Connect this to your review process. The review bottleneck I wrote about in April has gotten worse, not better, since Sonnet 4.5 shipped. If you have not invested in AI-assisted review tooling and the structural changes around it (smaller PRs as a contract, review-as-IC-work for staff+), the agent throughput is going to break your review queue this quarter.

Where I land

The June 2024 post said engineers were becoming agent managers and that the org chart was going to change. Sixteen months later, both halves are true, but the change is sharper and more uneven than I described. Senior IC roles concentrated. Mid-level engineering bifurcated by agent-management skill. Junior hiring contracted measurably. Manager spans mostly didn't widen; the leverage per IC did.
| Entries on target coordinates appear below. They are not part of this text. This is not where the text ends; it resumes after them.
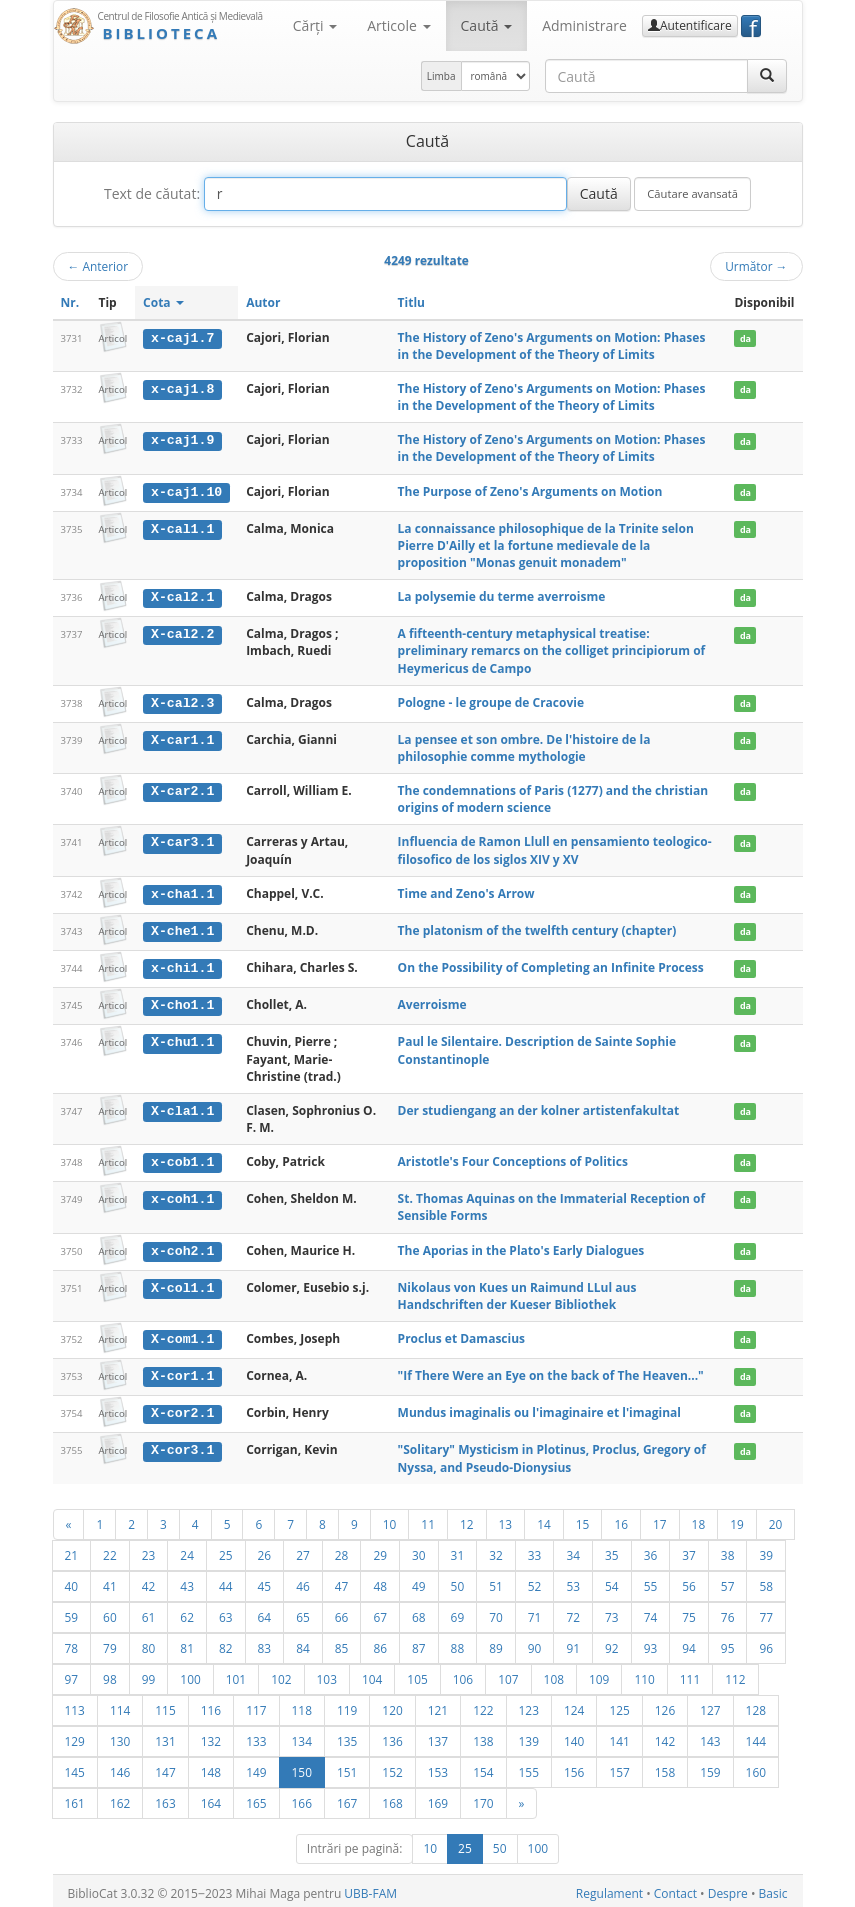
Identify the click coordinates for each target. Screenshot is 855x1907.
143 (710, 1736)
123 (529, 1705)
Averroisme (432, 1002)
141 (619, 1736)
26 (265, 1550)
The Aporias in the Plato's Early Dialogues (521, 1247)
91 (573, 1643)
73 (612, 1612)
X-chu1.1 (182, 1040)
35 (612, 1550)
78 (72, 1643)
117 (256, 1705)
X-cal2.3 (182, 702)
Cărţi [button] (315, 25)
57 (728, 1581)
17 (660, 1519)
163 (165, 1798)
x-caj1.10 (186, 492)
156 (574, 1767)
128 (756, 1705)
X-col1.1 (182, 1284)
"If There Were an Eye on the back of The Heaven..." (551, 1371)
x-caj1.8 (182, 389)
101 (236, 1674)
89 (496, 1643)
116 (211, 1705)
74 (651, 1612)
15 (583, 1519)
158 (665, 1767)
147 (165, 1767)
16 (621, 1519)
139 (529, 1736)
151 (347, 1767)
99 (149, 1674)
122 (483, 1705)
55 (651, 1581)
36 (651, 1550)
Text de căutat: (152, 193)
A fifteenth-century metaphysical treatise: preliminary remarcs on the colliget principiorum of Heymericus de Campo (552, 650)
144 (756, 1736)
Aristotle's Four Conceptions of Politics (513, 1158)
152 (392, 1767)
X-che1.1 (182, 929)
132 (211, 1736)
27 (303, 1550)
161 (75, 1798)
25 (226, 1550)
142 (665, 1736)
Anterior (98, 266)
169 (438, 1798)
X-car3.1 (182, 841)
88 (458, 1643)
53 (573, 1581)
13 (506, 1519)
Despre (728, 1888)
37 (689, 1550)
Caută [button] (487, 25)
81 (187, 1643)
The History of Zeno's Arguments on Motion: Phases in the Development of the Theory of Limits (552, 346)
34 (573, 1550)
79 (110, 1643)
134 (302, 1736)
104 (372, 1674)
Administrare (584, 25)
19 (737, 1519)
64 (265, 1612)
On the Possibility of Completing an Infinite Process (551, 965)
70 (496, 1612)
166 (302, 1798)
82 (226, 1643)
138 (483, 1736)
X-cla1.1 (182, 1108)
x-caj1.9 (182, 440)
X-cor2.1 (182, 1409)
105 (417, 1674)
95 (728, 1643)
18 (699, 1519)
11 (428, 1519)
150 (302, 1767)
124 (574, 1705)
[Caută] (767, 76)
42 (149, 1581)
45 (265, 1581)
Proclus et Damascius (461, 1335)
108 (554, 1674)
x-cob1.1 (182, 1159)
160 (756, 1767)
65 (303, 1612)
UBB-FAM (370, 1888)
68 (419, 1612)
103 (327, 1674)
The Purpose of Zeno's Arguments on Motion (530, 491)
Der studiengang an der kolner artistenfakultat (539, 1107)
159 (710, 1767)
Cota (163, 302)
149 (256, 1767)
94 (689, 1643)
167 (347, 1798)
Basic (773, 1888)
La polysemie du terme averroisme (502, 596)
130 (120, 1736)
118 (302, 1705)
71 (535, 1612)
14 (544, 1519)
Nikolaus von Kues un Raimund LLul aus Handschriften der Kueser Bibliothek (517, 1292)
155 (529, 1767)
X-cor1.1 (182, 1372)
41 (110, 1581)
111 (690, 1674)
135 (347, 1736)
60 (110, 1612)
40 (72, 1581)
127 (710, 1705)
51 (496, 1581)
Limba (441, 76)
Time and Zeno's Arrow (466, 892)
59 (72, 1612)
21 (72, 1550)
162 (120, 1798)
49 (419, 1581)
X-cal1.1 (182, 528)
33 (535, 1550)
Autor (263, 302)
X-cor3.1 (182, 1446)
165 (256, 1798)
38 (728, 1550)
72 (573, 1612)
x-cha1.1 (182, 893)
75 (689, 1612)
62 (187, 1612)
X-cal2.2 (182, 634)
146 (120, 1767)
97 (72, 1674)
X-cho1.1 (182, 1003)
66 (342, 1612)
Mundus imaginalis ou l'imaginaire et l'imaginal (539, 1408)
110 (644, 1674)
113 (75, 1705)
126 (665, 1705)
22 (110, 1550)
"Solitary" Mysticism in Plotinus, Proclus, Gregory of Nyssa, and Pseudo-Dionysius (552, 1454)
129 (75, 1736)
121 (438, 1705)
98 (110, 1674)
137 (438, 1736)
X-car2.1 (182, 790)
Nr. (70, 302)
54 (612, 1581)
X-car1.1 (182, 739)
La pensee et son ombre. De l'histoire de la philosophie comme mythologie (524, 747)
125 (619, 1705)
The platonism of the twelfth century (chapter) (537, 928)
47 (342, 1581)
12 (467, 1519)
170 (483, 1798)
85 (342, 1643)
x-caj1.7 (182, 338)
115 (165, 1705)
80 (149, 1643)
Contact (675, 1888)
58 (766, 1581)
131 (165, 1736)
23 (149, 1550)
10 (390, 1519)
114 (120, 1705)
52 (535, 1581)
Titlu (411, 302)
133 (256, 1736)
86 (380, 1643)
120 (392, 1705)
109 (599, 1674)
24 (187, 1550)
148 (211, 1767)
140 (574, 1736)
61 (149, 1612)
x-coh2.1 (182, 1248)
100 (190, 1674)
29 (380, 1550)
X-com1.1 (182, 1336)
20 (776, 1519)
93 (651, 1643)
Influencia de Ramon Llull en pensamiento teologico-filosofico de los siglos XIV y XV (555, 849)
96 (766, 1643)
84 (303, 1643)
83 (265, 1643)
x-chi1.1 (182, 966)
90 (535, 1643)
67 (380, 1612)
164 (211, 1798)
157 (619, 1767)
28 (342, 1550)
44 (226, 1581)
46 (303, 1581)
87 (419, 1643)
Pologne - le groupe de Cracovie (491, 701)
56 (689, 1581)
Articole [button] (398, 25)
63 (226, 1612)
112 (735, 1674)
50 (458, 1581)
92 (612, 1643)
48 (380, 1581)
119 (347, 1705)
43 (187, 1581)
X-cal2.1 (182, 597)
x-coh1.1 (182, 1196)
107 (508, 1674)
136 (392, 1736)
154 (483, 1767)
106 (463, 1674)
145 (75, 1767)
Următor (756, 266)
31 (458, 1550)
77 (766, 1612)
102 (281, 1674)
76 (728, 1612)
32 (496, 1550)
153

If you wrote a career ladder in 2022, throw it out. The work has changed. The titles haven't caught up yet. The teams that build the new ladder first are the teams that retain the engineers who are actually doing the new work.

Everyone else is paying senior salaries for the old job description.

The pyramid I described in June 2024 is gone. What replaced it is not flatter. It is more concentrated at the top, sparser in the middle, and the bottom is going to be carefully apprenticed instead of mass-hired. That is the shape I have on my org chart today and the shape I see on every healthy engineering org I have talked to this year.